Data for demonstration. First, some data. In R I generate $n = 100$ normally distributed pairs $(X,Y)$ with theoretical correlation $\rho=0.70.$ In R, you can reclaim the exact data I am using by starting the sampling with the same seed.

set.seed(224)
e = rnorm(100, 0, 15);  x = rnorm(100, 100, 15);  y = x + e
r.obs = cor(x, y);  r.obs
## 0.6996899
plot(x,y, pch=20)

Here is a plot of the data.

enter image description here

Nonparametric bootstrap procedure. Now for the bootstrap. [I am ignoring that the data are jointly normally distributed. Using that assumption, one could use one of the established mathods to get a 95% CI for $\rho.$]
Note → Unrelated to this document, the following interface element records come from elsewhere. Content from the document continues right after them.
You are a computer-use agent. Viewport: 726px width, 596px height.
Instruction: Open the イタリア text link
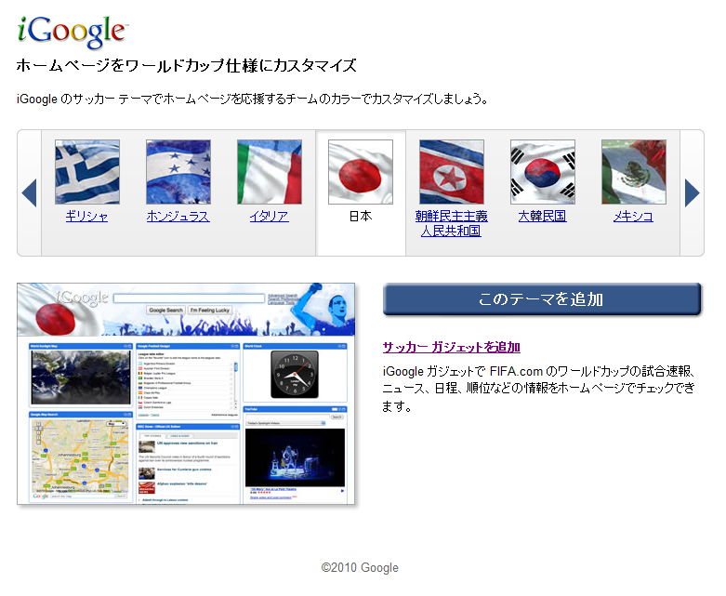click(269, 217)
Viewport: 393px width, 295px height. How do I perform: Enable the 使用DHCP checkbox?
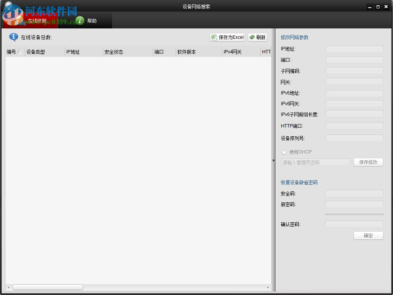click(x=284, y=152)
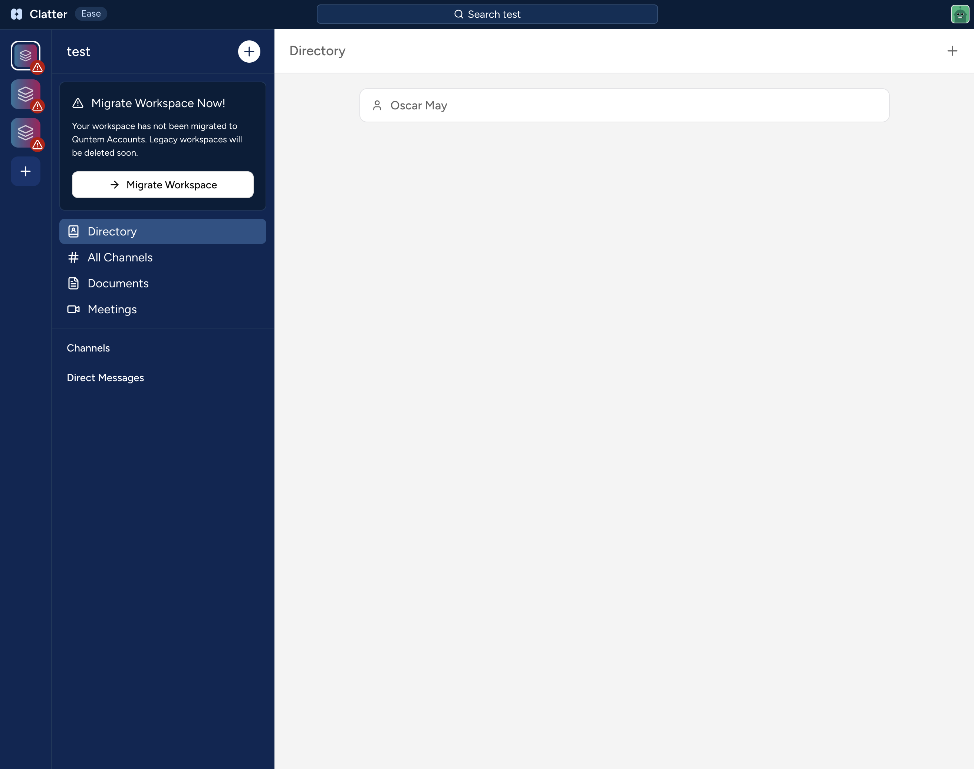Screen dimensions: 974x769
Task: Click the round plus beside test
Action: click(x=249, y=51)
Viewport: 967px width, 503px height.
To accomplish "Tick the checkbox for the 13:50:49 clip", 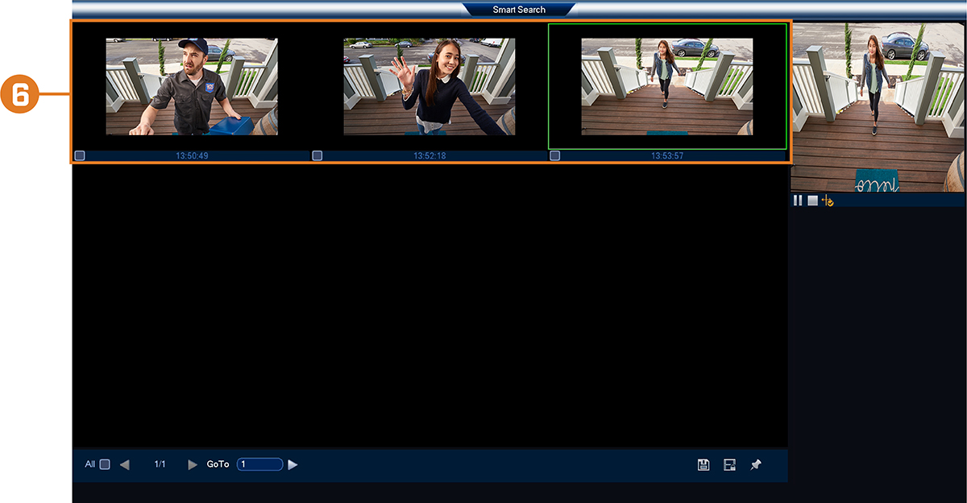I will click(x=79, y=155).
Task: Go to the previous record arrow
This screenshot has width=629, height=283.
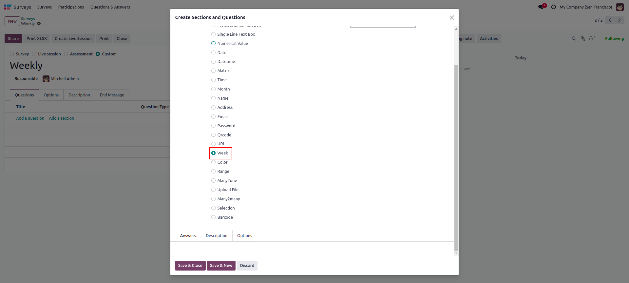Action: tap(610, 20)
If I knew the distribution of the fraction $r/\rho,$ I could use it to find values $L$ and $R$ that cut 2.5% of the probability from the left and right tails of the distribution, respectively, to get $$P(L < r/\rho < U) = P\left(\frac r U < \rho < \frac r L\right) = .95,$$ so that a 95% CI for $\rho$ would be $\left(\frac r U,\, \frac r L\right).$

"Bootstrap world" for approximation. Absent specific distributional information, I use a bootstrap procedure to get approximations $L^*$ of $L$ and $U^*$ of $U.$ Entering the so-called 'bootstrap world', I temporarily use $r_{obs} = 0.6997$ a proxy for the unknown $\rho.$ Then, at the $i$th bootstrap step, I choose $n = 100$ pairs $(X_j,Y_j)$ at random with replacement, find the 're-sampled' correlation $r_i^*$, and find the re-sampled fraction $f_i^* = \frac{r_i^*}{r_{obs}}.$ After a large number $B$ of steps, I find quantiles ,025 $L^*$ and .975 $U^*$ of the $B$ values $f_i^*.$

"Real world" and CI. Returning to the 'real world' (with $r_{obs}$ once again in its role as an estimate), I find the 95% nonparametric bootstrap $\left(\frac{r_{obs}}{U^*}, \frac{r_{obs}}{L^*}\right).$

R code for nonparametric bootstrap CI for $\rho.$ Code for this procedure in R statistical software is shown below. [I have used suffixes .re instead of superscript $*$'s in the code. Unless you keep my set.seed statement, you will get a slightly different result on each run of the program.]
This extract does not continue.